- [文章]:
**********

Description

給出a,b，求出[a,b]中各位數字之和能整除原數的數的個數。

Sample Input

10 19

Sample Output

3

HINT

【約束條件】1 ≤ a ≤ b ≤ 10^18

思路：

數位dp，dp[i][j][k]表示第i位，j表示當前餘數，k表示第i位的數字。

for (int i = 1; i <= pos * 9; i++)中的pos * 9是每一位數字的和的最大值。

#include <cstdio>
#include <iostream>
#include <cstring>
using namespace std;

typedef long long ll;
ll a[20], dp[20][180][180];

ll dfs(int pos, int p, int sta1, int sta2, bool limit)
{
   if (pos == -1) 
   {
       return (sta1 == 0 && sta2 == p);
   }
   if (sta2 > p || sta2 + (pos + 1) * 9 < p)
   {
       return 0;
   }
   if (!limit && dp[pos][sta1][sta2] != -1)

**********

- [你的任務]:
根據文章，迴圈 for (int i = 1; i <= pos * 9; i++) 中的 pos * 9 代表什麼？

取自某一集合的條目:

**********

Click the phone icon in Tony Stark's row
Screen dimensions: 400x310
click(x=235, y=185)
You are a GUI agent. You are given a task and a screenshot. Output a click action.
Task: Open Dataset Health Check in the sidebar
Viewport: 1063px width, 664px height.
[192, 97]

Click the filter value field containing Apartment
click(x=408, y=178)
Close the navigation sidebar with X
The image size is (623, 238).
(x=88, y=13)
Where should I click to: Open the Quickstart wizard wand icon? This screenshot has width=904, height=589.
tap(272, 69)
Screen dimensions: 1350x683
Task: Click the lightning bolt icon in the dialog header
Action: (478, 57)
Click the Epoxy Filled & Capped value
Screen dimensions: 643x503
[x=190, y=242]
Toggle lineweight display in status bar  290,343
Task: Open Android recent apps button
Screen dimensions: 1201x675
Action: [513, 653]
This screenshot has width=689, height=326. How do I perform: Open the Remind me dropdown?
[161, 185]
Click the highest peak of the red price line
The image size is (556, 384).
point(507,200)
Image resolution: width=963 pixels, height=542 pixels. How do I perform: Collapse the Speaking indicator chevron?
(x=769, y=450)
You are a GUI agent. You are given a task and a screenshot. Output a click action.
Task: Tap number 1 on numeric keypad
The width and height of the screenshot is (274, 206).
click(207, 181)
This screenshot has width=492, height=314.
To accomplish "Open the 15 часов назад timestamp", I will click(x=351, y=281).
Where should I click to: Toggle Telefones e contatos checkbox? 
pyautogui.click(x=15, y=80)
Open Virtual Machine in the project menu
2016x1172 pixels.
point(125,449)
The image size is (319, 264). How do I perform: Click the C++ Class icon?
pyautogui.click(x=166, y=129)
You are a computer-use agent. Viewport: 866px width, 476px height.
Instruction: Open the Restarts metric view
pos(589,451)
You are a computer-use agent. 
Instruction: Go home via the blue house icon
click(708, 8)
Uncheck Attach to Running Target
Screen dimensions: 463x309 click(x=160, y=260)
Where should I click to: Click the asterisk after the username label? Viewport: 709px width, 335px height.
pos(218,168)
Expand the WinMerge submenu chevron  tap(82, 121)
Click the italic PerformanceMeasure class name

**********

- [參考解答]:
pos * 9 是每一位數字的和的最大值。